# Okuma Metni
↓

4 Nisan 2014 Cuma

Baba Oğul İlişkisi (5/11)

Kitaptaki en önemli motif, Baba- Oğul ilişkisi motifidir ve romanın iskeletini oluşturmaktadır. Bu motif, yazarın ölümleri hazmetmeye çabalarken kaçınılmaz olarak kanalize olduğu ve ameliyat masasına yatırmak zorunda kaldığı bu ilişki, Hafız Mustafa’yla Suat; Suat’la Mahmut; Mahmut’la da oğlunun  ilişkisi olarak ele alınmaktadır. Tüm bu ilişkilerin ortak noktasında babanın oğlunu iş-güç yüzünden neredeyse görmediği, hatta yok saydığı, aynen kendileri gibi onların  da nasıl olsa büyüyüp gideceklerini sanmaları vurgulanırken, oğulların ise babalarından gelecek yakınlığa ihtiyaçları olduğu, gelişmeleri sırasında özellikle babaları tarafından farkedilmeleri gerektiği, onlardan takdir bekledikleri ve bunu pek ender görebildikleri, sonunda aralarındaki ilişkinin hastalıklı bir ilişkiye dönüştüğü anlatılmaktadır. Yazara göre,  baba oğul ilişkisi belli özellikler taşımaktadır: Artık hayatta olmayan oğulun özellikleri babada bulunabilir ve bu nedenle baba kendisini tanıyarak oğlunun anlayabilir: “Oğlunun da duygularını anlamaya yarayabilirmiş bu an’lar: ‘Bir insanın hayat boyunca edindiği kimliğin sırları yaşayagelmekte olduğu hayatın yanı sıra hücrelerinde de saklanmaz mıydı zaten hep?’ (S: 49). Oğul babaya er geç benzer. Yazar Mahmut’un, yani kendisinin babasına benzediğini kabul etmek zorunda kalır: “Mahmut’sa bütün bir gece boyunca anlattıklarından sonra gözümde giderek babasına benzemeye başlamıştı…” (S 96). Baba oğul ilişkisi, bir çeşit can dostu – can düşmanı ilişkisidir yazara göre, nitekim babasını öldürmek istediğini belirtmesinin hemen ardından Mahmut, “onunla güreşmek, bir an için olsun baba kokusunu duymak, bu ellerde gizemli bir kudret bulduğundan” onlara dokunmak istermiş (s 77). Buna benzer örnekler çoğaltılabilir: Barışma ikliminde yazar babasını şefkatle karşılarken onu öldürmek isteğini yeniden hatırlar. Sonra da “ilk kez o anda bağışlamak istemiştim babamı!” (s 149) diyerek onunla barışmak için en büyük adımı atar. Artık romanın sonuna doğru, Mahmut babasıyla barışmıştır. Öte yandan yazar, Mahmut’un babasına işinde yardımcı olmasından bahsederken, “Mahmut hiç öğünmez olur muydu babasıyla, nitekim yükleme işlerinde yirmi dakika yerine dört beş saat tehir olur muydu hiç?” diyerek babasına arka çıkmaktadır  (s- 173).

↑

# Derlenen Kayıtlar
↓

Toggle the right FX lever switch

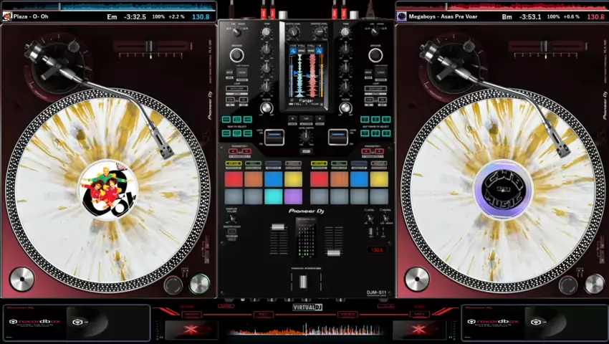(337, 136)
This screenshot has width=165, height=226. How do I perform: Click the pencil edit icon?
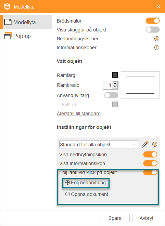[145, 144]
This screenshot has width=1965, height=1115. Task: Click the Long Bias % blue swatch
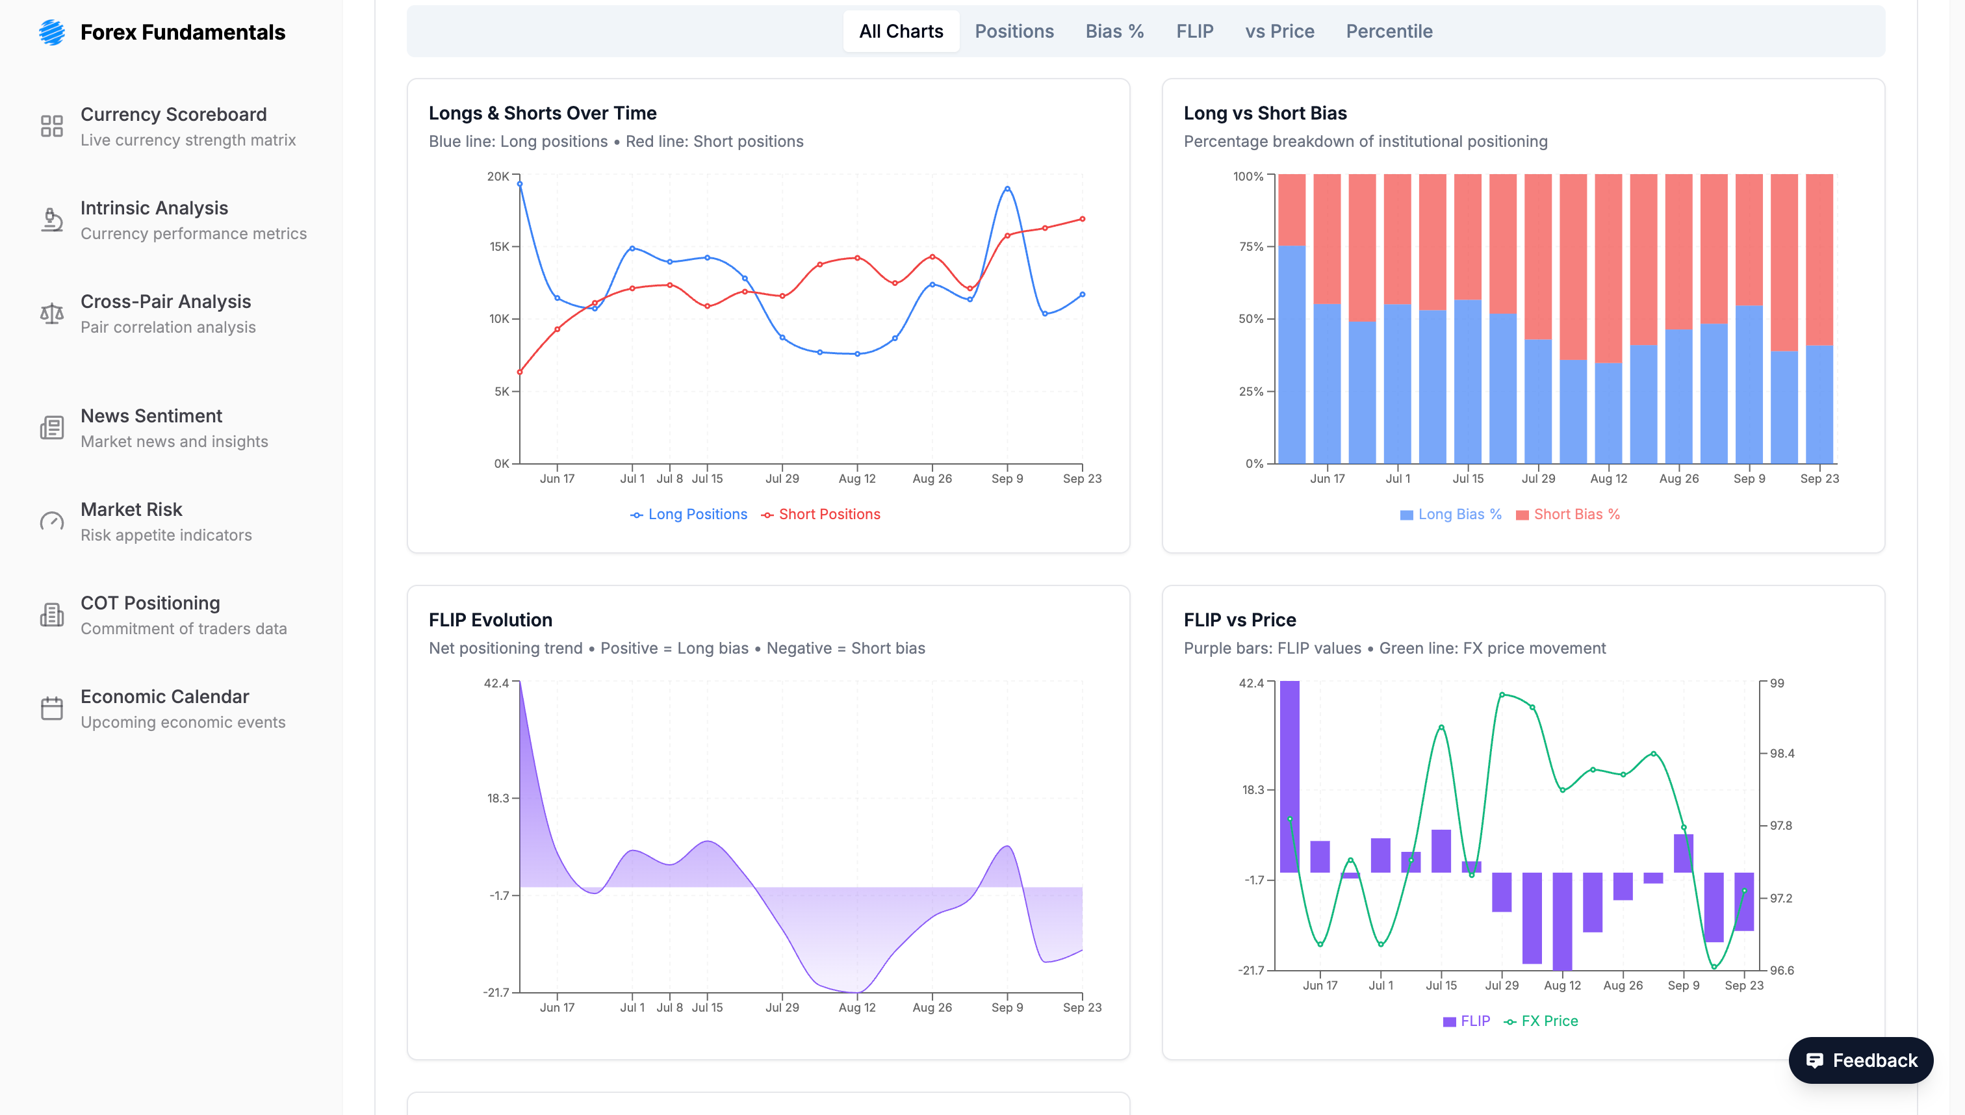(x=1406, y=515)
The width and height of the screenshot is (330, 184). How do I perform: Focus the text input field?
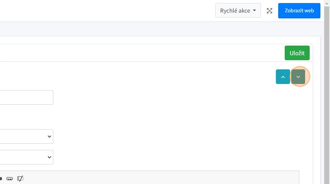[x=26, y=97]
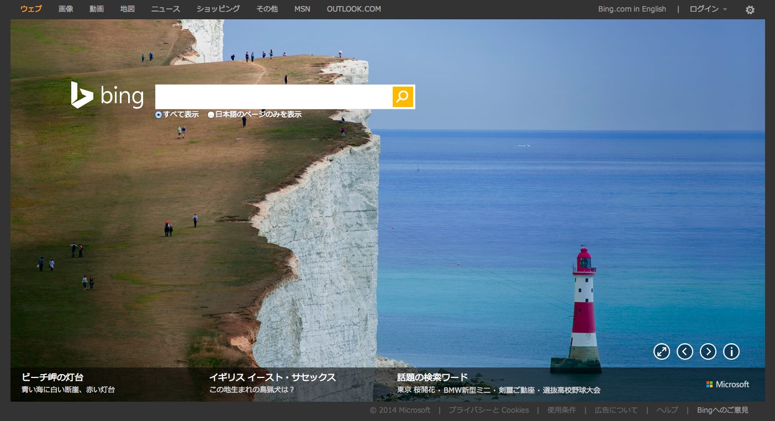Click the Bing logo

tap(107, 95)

↑

# Alıştırmalar
**a.** Baba oğul ilişkisini ele alan metinde alıntıların kaynağı olarak gösterilen sayfa numaralarının hepsini metindeki sırasıyla yazınız.
**b.** Kayıtlardaki bütün satırları hiçbir değişiklik yapmadan yeniden yazınız; resimleri cevabınıza almayınız.
Kayıtlar metinle hiçbir bakımdan ilgili değildir.

# Çözümlü Alıştırmalar
**a.** 49, 96, 77, 149, 173

**b.**
Toggle the right FX lever switch

(337, 136)
This screenshot has width=165, height=226. How do I perform: Click the pencil edit icon?
[145, 144]
This screenshot has width=1965, height=1115. Task: Click the Long Bias % blue swatch
(x=1406, y=515)
The width and height of the screenshot is (330, 184). How do I perform: Focus the text input field?
[x=26, y=97]
Click the Bing logo

tap(107, 95)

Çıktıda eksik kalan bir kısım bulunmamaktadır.